▶ INSTRUCTIONS TO FOLLOW
Having located the line with "You are a GUI", repeat it and all remaining lines of the records exactly. Pictures do not belong in the answer.

▶ TASK MATERIAL
* * * * *

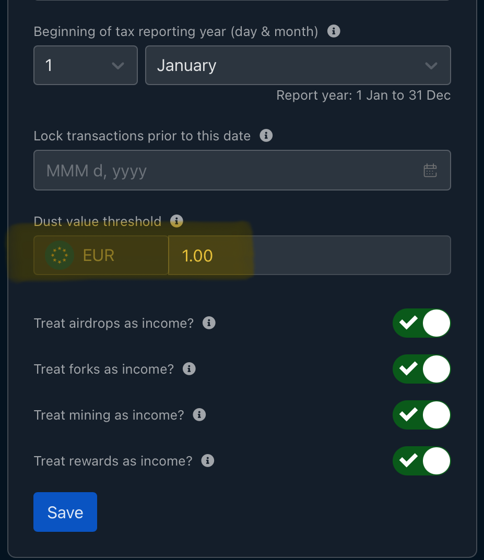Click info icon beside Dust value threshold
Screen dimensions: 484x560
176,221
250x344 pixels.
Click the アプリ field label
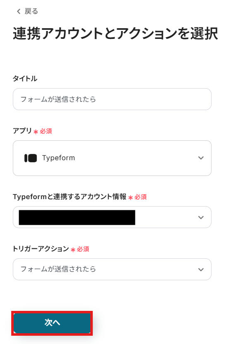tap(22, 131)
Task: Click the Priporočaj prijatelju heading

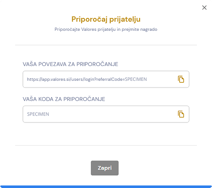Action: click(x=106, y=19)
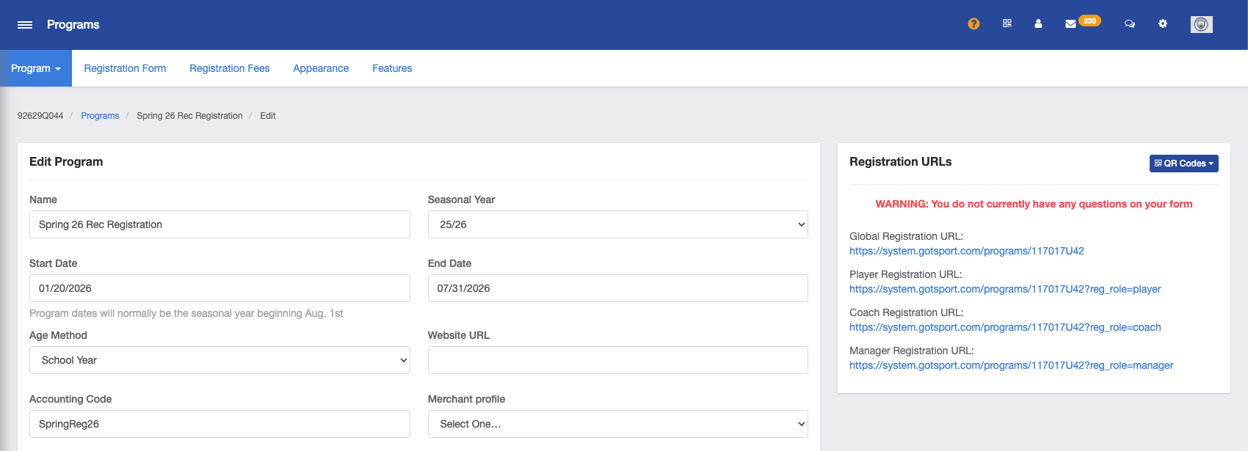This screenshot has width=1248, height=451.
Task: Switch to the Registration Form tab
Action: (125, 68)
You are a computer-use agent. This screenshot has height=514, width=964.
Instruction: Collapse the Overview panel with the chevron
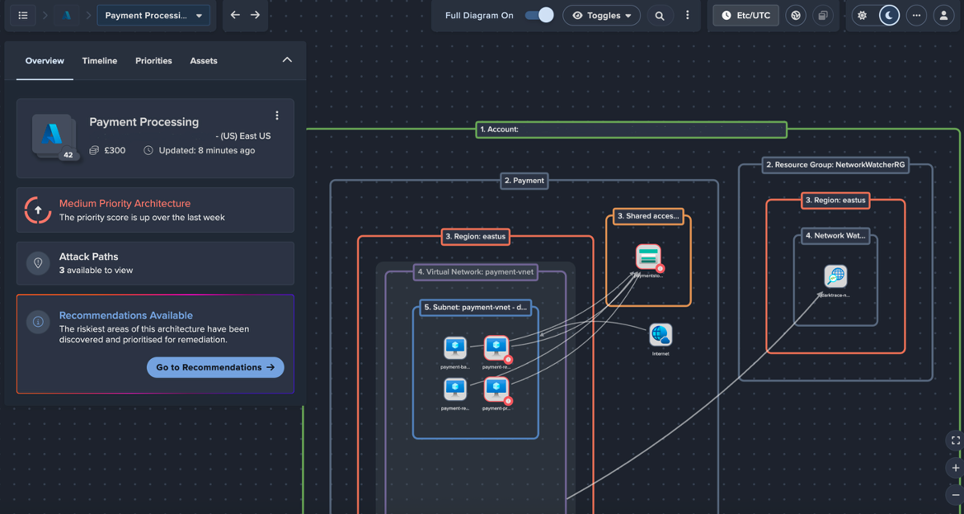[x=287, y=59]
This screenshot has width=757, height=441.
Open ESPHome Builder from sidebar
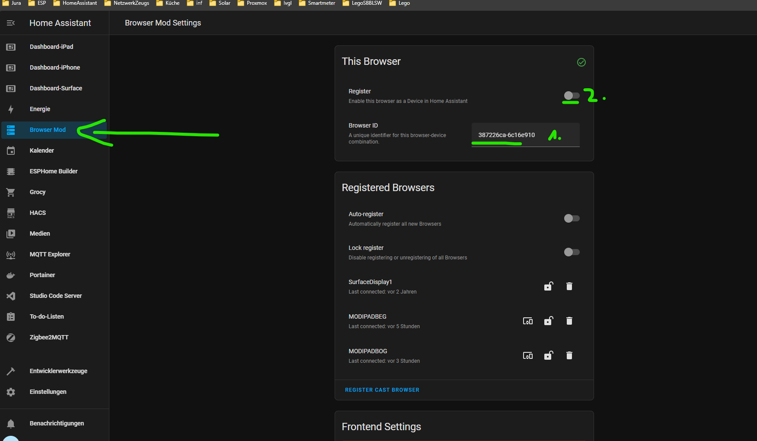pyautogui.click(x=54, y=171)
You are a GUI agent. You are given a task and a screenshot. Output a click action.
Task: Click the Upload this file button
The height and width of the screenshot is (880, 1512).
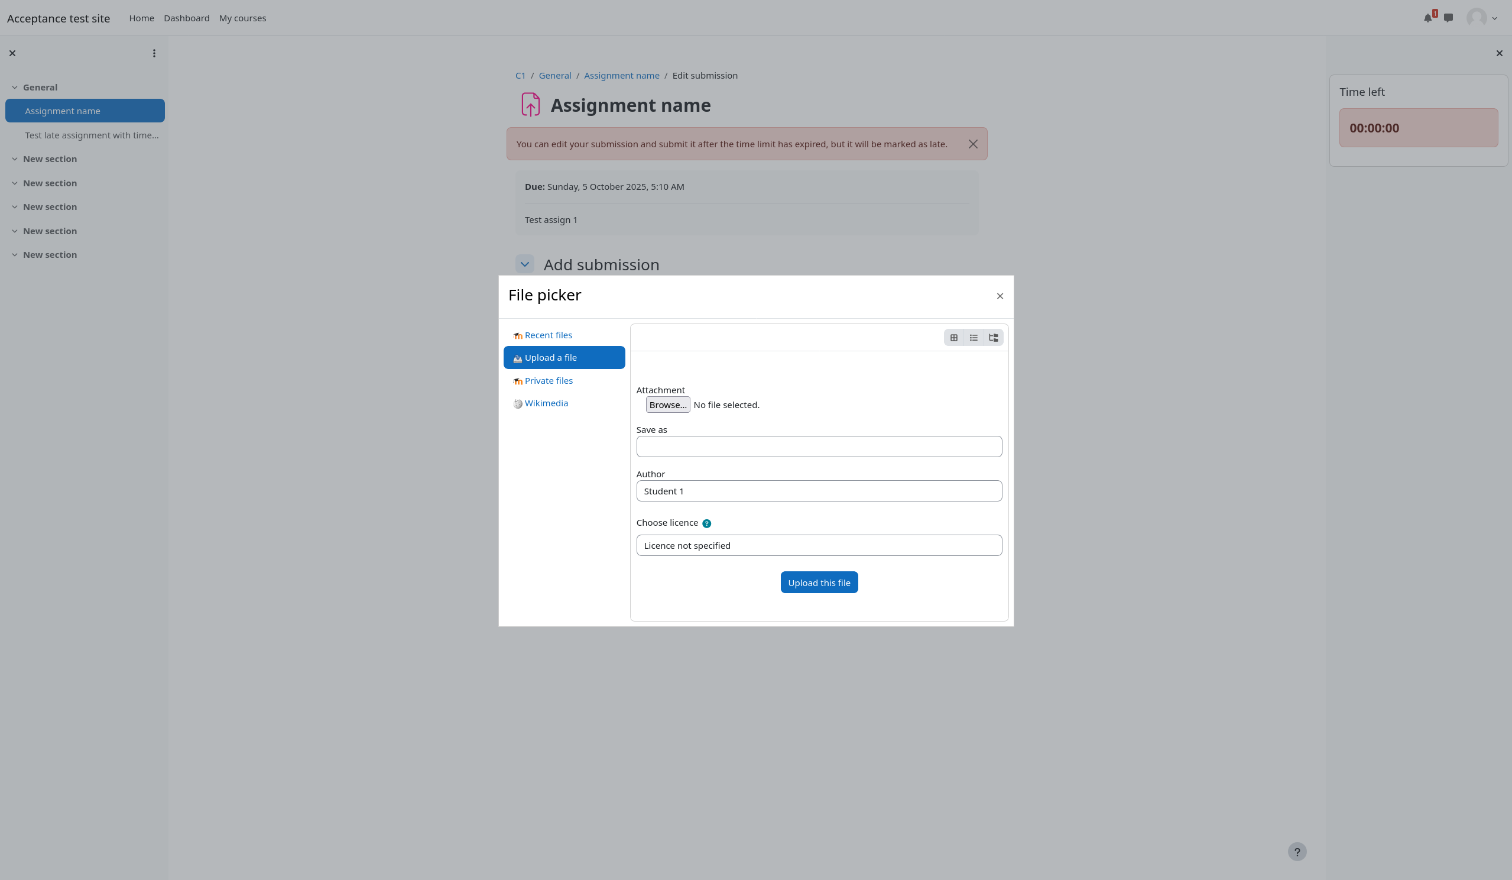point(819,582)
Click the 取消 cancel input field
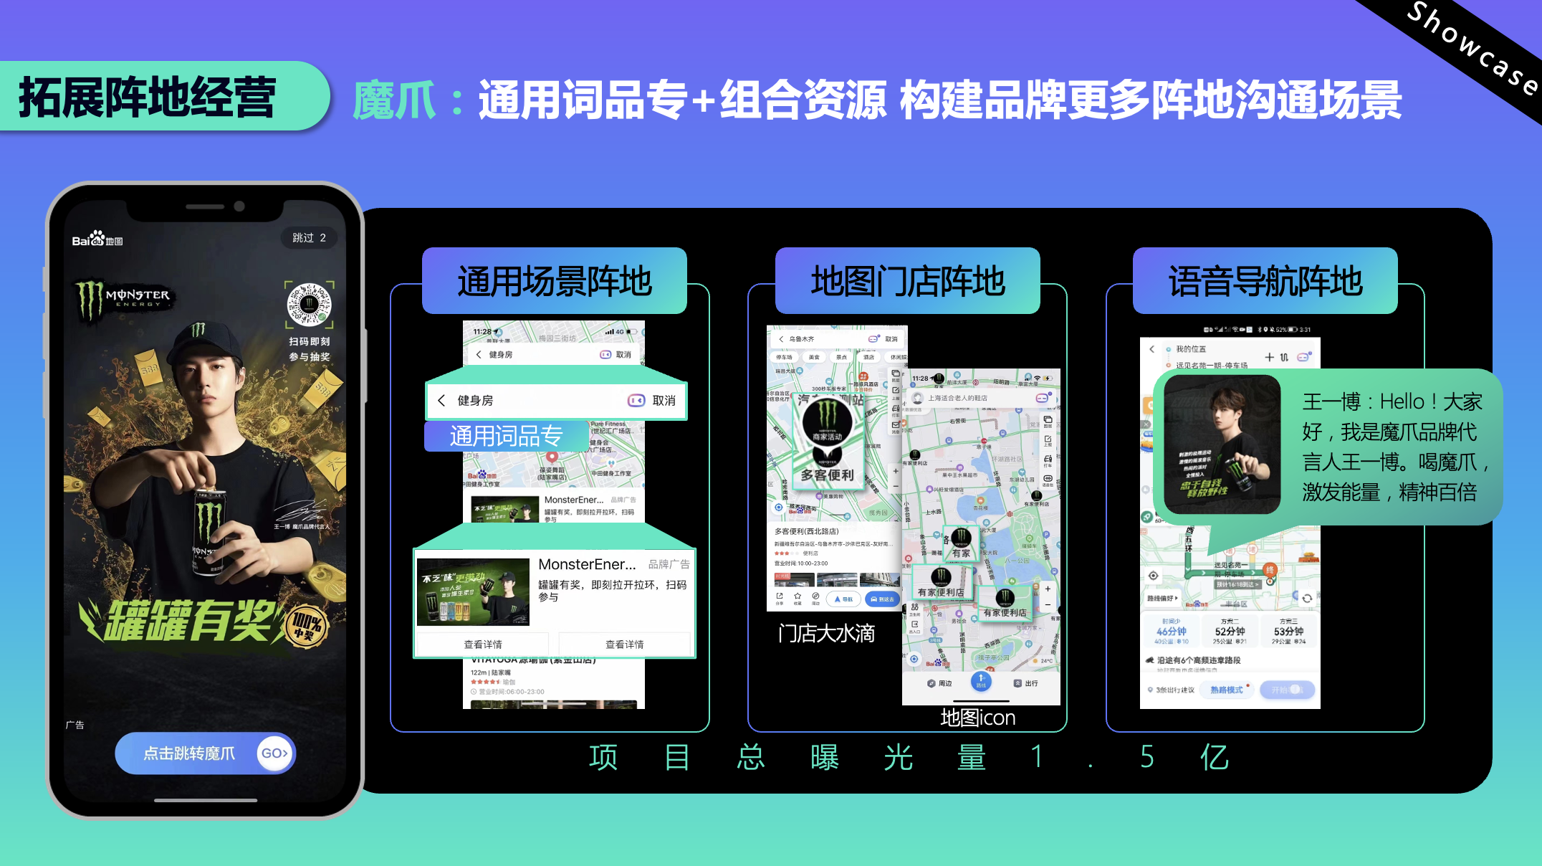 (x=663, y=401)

* * * * *

▶ RESPONSE FOR THIS EXERCISE
You are a GUI agent. You are given a task and a screenshot. Output a click action.
Task: Click the Upload this file button
The height and width of the screenshot is (880, 1512).
point(819,582)
Click the 取消 cancel input field
 (x=663, y=401)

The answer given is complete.